Request for Legislative Change Regarding Blood Draws in DUI Cases

 

I have previously asked that the City’s legislative statement for this year include a request to amend K.S.A. 8-1001, part of Kansas’ implied consent advisory law.  The implied consent law controls when and in what circumstances law enforcement can ask for or compel a driver to take a breath, blood or urine test during an investigation for operating a motor vehicle under the influence of alcohol or drugs.  The specific problem centers on medical professionals who are unwilling to assist a law enforcement officer by drawing blood when the patient does not consent to the blood draw, even when the involuntary blood draw is clearly authorized by statute, because of the fear of potential civil liability. 

 

The statute at issue is K.S.A. 8-1001.  Under that law, the only scenarios when a law enforcement officer is allowed to take a driver’s blood are:

 

1.      When the driver consents to the blood draw after being given an implied consent advisory informing him or her of the information provided in K.S.A. 8-1001(f), which is a listing of the driver’s rights and responsibilities under the statute.

 

2.      When the driver is dead or unconscious.  In these circumstances the law provides that the previously given implied consent is deemed not to have been withdrawn by the driver, and as long a law enforcement officer follows proper procedures he or she may legally order a blood draw.

 

3.      If the driver has been involved in an accident that has caused the death of another person or serious bodily harm to another person, the officer is allowed to perform a blood draw even if the driver does not consent.  See K.S.A. 8-1001(k).

 

In each of these circumstances, certain other threshold requirements must be met by the officer for the officer to legally request a test, but those requirements will not be discussed here because they are not directly relevant to the primary issue under consideration.

 

Obviously, few law enforcement officers have the necessary training and experience to perform blood draws on their own.  Therefore, they must rely on medical professionals to assist them with the process.  Medical professionals typically have no objection assisting when the driver consents or is unconscious.  This is likely because K.S.A. 8-1001(c) states that:

 

If a law enforcement officer requests a person to submit to a test of blood under this section, the withdrawal of blood at the direction of the officer may be performed only by: (1) A person licensed to practice medicine and surgery or a person acting under the supervision of any such licensed person; (2) a registered nurse or a licensed practical nurse; or (3) any qualified medical technician, including, but not limited to, an emergency medical technician-intermediate or mobile intensive care technician, as those terms are defined in K.S.A. 65-6112, and amendments thereto, or a phlebotomist.
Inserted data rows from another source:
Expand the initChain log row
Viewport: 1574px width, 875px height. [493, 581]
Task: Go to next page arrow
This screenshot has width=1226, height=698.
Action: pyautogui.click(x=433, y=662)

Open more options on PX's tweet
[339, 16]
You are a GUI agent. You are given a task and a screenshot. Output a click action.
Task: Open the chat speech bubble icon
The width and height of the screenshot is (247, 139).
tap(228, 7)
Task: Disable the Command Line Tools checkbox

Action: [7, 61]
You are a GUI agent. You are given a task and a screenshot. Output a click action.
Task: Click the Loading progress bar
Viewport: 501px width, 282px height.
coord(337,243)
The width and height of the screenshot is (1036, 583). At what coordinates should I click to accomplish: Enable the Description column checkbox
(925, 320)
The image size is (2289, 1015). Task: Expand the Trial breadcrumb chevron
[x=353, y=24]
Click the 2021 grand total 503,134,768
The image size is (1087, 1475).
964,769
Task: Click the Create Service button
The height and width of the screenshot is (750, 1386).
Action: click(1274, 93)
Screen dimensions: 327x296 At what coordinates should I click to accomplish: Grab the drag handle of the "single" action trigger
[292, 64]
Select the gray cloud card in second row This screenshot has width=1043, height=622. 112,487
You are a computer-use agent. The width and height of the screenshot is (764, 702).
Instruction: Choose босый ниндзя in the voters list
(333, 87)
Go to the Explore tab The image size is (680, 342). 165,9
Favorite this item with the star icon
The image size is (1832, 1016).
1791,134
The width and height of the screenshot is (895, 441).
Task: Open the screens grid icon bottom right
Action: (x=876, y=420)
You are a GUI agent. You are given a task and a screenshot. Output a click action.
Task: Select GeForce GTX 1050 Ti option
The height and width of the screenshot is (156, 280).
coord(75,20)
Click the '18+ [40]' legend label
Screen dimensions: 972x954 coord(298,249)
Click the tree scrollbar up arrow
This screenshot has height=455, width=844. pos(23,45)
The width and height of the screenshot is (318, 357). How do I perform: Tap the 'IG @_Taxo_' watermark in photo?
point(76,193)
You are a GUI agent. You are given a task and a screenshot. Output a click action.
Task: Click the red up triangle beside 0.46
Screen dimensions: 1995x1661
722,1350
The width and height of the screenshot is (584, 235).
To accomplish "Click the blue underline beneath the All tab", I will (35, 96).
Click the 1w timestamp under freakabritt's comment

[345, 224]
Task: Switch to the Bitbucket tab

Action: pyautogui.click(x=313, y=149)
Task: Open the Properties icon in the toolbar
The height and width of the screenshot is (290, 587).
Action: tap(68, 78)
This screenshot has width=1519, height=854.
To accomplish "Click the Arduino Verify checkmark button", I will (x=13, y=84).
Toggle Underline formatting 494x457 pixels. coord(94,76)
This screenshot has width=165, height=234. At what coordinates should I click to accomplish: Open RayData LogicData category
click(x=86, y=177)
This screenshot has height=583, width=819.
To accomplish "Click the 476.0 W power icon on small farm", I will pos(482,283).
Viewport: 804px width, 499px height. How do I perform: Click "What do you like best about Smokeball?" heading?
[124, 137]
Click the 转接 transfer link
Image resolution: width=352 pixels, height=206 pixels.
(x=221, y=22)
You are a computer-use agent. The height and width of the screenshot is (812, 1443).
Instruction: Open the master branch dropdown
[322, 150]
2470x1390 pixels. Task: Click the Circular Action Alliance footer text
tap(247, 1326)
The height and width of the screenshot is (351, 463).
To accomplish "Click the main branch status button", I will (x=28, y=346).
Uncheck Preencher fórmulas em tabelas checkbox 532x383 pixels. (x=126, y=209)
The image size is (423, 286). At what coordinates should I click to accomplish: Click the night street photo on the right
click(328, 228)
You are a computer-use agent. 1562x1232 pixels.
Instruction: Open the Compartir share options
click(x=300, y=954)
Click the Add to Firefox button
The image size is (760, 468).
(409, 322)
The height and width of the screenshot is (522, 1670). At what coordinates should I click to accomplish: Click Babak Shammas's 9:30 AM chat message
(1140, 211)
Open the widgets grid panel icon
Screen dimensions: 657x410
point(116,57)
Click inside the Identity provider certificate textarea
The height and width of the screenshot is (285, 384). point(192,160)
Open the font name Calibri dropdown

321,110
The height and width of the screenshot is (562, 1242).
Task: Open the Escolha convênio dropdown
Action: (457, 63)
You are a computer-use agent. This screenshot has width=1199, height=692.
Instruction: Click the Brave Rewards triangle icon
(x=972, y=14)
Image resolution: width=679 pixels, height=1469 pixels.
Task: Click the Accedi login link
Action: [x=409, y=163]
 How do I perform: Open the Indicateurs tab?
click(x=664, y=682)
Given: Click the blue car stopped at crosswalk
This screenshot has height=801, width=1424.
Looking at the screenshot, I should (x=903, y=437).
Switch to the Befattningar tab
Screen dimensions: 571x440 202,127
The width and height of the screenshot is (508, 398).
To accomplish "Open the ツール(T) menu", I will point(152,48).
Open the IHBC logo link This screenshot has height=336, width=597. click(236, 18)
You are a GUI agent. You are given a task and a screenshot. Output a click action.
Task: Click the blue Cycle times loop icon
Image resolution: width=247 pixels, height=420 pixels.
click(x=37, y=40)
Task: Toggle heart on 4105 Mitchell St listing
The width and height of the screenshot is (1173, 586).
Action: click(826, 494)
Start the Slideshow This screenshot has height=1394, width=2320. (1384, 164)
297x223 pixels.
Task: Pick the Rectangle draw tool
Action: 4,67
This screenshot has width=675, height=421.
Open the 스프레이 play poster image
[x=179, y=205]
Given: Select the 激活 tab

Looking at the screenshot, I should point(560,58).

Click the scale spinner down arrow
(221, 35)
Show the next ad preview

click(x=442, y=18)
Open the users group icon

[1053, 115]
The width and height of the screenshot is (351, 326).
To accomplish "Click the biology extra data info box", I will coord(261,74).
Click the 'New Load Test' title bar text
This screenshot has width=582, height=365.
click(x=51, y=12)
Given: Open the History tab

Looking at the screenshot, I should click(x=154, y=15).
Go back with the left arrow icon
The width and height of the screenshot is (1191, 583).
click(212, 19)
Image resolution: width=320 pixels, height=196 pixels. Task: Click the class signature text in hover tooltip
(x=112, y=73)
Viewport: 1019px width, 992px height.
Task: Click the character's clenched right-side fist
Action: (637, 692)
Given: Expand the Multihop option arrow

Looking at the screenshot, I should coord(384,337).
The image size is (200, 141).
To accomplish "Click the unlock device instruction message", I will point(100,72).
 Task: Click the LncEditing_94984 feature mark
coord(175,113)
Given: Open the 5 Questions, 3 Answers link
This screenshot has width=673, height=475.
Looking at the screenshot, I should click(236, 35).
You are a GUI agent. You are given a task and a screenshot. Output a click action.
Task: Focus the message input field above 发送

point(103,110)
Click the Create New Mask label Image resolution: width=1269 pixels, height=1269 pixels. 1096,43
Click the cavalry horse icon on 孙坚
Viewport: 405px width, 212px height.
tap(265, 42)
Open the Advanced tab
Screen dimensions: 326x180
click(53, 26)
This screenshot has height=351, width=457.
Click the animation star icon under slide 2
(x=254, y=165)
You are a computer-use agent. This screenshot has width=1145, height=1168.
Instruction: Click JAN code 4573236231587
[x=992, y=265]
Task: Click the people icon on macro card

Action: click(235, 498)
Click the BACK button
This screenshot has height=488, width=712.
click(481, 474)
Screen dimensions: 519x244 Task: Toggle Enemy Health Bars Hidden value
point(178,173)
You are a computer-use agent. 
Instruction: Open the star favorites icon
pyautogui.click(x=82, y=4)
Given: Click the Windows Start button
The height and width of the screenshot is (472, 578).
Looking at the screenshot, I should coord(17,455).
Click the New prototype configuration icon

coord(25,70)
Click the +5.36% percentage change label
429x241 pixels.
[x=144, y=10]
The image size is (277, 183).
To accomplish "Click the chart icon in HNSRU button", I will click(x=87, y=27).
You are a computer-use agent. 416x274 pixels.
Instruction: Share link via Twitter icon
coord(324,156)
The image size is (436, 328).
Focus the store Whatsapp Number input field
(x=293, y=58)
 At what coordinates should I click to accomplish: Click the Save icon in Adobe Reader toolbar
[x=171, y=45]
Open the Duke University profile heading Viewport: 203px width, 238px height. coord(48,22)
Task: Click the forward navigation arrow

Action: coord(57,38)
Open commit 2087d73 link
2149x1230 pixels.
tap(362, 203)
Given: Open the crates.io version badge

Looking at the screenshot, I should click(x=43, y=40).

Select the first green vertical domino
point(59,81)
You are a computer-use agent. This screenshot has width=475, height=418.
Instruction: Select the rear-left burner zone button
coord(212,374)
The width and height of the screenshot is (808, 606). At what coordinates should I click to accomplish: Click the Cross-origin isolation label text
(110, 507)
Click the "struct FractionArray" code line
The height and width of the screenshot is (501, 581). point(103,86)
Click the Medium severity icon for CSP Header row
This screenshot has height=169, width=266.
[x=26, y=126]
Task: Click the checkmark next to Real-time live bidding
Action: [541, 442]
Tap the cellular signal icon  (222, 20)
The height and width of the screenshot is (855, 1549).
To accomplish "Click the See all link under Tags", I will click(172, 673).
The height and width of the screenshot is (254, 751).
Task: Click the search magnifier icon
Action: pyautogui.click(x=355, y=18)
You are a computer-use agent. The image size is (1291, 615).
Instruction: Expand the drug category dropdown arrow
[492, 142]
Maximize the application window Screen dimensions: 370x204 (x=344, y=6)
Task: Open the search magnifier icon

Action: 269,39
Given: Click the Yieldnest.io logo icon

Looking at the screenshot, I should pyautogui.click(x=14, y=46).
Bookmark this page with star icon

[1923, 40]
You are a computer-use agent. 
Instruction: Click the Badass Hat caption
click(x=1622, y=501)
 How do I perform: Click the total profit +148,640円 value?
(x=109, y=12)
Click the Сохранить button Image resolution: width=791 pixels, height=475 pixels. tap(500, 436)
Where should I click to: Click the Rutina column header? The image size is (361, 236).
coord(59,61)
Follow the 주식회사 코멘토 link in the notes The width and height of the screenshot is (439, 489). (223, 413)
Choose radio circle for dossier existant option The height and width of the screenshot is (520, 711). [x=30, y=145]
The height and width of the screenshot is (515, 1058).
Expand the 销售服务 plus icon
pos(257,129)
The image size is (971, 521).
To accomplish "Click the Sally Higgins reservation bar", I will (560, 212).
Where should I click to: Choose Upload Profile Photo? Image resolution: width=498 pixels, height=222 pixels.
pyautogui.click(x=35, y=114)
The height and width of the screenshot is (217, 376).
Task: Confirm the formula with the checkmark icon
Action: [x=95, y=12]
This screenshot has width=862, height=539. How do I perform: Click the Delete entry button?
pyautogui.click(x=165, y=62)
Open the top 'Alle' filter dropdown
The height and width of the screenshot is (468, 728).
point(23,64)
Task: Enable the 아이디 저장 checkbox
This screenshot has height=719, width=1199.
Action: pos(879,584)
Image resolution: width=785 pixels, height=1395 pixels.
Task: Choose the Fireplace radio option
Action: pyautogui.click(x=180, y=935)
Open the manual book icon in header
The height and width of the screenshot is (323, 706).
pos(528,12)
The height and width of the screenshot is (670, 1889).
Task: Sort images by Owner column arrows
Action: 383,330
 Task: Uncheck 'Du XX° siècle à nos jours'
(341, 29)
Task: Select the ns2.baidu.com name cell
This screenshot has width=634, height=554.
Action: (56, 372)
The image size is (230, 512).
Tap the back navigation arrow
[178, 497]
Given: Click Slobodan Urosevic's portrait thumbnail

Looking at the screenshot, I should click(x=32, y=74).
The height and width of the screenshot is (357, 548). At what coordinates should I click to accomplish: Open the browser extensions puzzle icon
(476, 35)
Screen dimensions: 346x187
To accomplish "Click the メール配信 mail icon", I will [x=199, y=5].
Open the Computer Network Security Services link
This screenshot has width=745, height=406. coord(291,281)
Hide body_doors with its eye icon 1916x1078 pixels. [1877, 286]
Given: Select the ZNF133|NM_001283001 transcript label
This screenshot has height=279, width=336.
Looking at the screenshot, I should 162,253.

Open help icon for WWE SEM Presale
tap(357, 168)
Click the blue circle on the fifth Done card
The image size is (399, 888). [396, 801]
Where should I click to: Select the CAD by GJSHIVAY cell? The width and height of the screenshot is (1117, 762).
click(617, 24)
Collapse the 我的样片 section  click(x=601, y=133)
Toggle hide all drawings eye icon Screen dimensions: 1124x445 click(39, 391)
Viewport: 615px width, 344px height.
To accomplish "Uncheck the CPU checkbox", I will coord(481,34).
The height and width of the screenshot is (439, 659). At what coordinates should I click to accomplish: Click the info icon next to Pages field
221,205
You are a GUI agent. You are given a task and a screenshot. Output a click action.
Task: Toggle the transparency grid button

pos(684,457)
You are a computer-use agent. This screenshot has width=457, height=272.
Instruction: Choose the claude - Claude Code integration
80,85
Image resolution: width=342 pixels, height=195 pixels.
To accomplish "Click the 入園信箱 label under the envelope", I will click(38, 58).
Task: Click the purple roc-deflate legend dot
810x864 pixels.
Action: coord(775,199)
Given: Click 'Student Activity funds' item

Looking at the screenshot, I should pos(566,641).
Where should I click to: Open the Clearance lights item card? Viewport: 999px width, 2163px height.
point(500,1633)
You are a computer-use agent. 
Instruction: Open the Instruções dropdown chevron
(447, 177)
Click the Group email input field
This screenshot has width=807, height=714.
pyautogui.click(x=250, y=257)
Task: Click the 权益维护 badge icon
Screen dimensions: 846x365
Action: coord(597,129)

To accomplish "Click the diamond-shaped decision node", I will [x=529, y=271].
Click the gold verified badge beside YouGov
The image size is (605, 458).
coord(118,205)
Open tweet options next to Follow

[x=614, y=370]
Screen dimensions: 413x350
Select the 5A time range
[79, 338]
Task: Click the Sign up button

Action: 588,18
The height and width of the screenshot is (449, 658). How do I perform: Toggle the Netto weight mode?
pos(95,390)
When presented with a written statement by a law enforcement officer directing blood to be withdrawn from a person who has tentatively agreed to allow the withdrawal of blood under this section, the person authorized herein to withdraw blood and the medical care facility where blood is withdrawn may rely on such a statement as evidence that the person has consented to the medical procedure used and shall not require the person to sign any additional consent or waiver form. In such a case, the person authorized to withdraw blood and the medical care facility shall not be liable in any action alleging lack of consent or lack of informed consent. No person authorized by this subsection to withdraw blood, nor any person assisting in the performance of a blood test nor any medical care facility where blood is withdrawn or tested that has been directed by any law enforcement officer to withdraw or test blood, shall be liable in any civil or criminal action when the act is performed in a reasonable manner according to generally accepted medical practices in the community where performed.  

 

Health care providers, then, are granted immunity from civil or criminal actions when they follow the directions of a law enforcement officer to take blood from a subject that has consented or who has not withdrawn their implied consent.  A person who has been involved in an accident that causes serious injury to or the death of another person who does not consent to a blood test, however, falls within a separate subsection of the statute, K.S.A. 8-1001(k).  Because the immunity provision can be read to apply only to blood draws under subsection (c), a healthcare provider may take the position that he or she has no immunity when complying with a law enforcement officer’s request for a nonconsensual blood draw.  This causes understandable reluctance on behalf of healthcare workers to comply with the law enforcement request. 

 

In other words, in cases where such evidence is arguably the most important, the law is written in a manner that makes the healthcare provider the least likely to assist law enforcement.  As the United States Supreme Court recognized in Schmerber v. California, 383 U.S. 757 (1966), as time passes in a DUI investigation, the evidence of the crime is being destroyed through the suspect’s metabolic processes.  Time necessarily passes as the law enforcement officer tries to locate someone willing to take blood from an unwilling suspect.

 

Police officers, on the other hand, are granted immunity from any criminal or civil action as long as they are operating under the statute.  This includes nonconsensual blood draws in appropriate circumstances.

 

It makes no sense to grant immunity to the party ordering the blood draw but deny it to the medical professional who would be called on to carry out the order.  I do not believe that this result is the legislature’s intent.  A simple amendment to the subsection that grants immunity to healthcare providers for following the direction of law enforcement officers could resolve this inconsistency and I would ask that a request for such an amendment be included in this year’s legislative statement.

 

K.S.A. 8-1001 is included for reference purposes as Appendix A of this document.  Please feel free to contact me if you have questions or need clarification. 

 

  


Appendix A

 

8-1001

Chapter 8.--AUTOMOBILES AND OTHER VEHICLES

Article 10.--DRIVING UNDER INFLUENCE OF ALCOHOL OR DRUGS; RELATED PROVISIONS

      8-1001.   Tests for alcohol or drugs; request by officer, grounds; consent implied; administration of tests, when; procedures; immunity from liability; warning statement; search warrant, admissibility of test; availability of test result; remedial nature of law. (a) Any person who operates or attempts to operate a vehicle within this state is deemed to have given consent, subject to the provisions of this act, to submit to one or more tests of the person's blood, breath, urine or other bodily substance to determine the presence of alcohol or drugs. The testing deemed consented to herein shall include all quantitative and qualitative tests for alcohol and drugs. A person who is dead or unconscious shall be deemed not to have withdrawn the person's consent to such test or tests, which shall be administered in the manner provided by this section.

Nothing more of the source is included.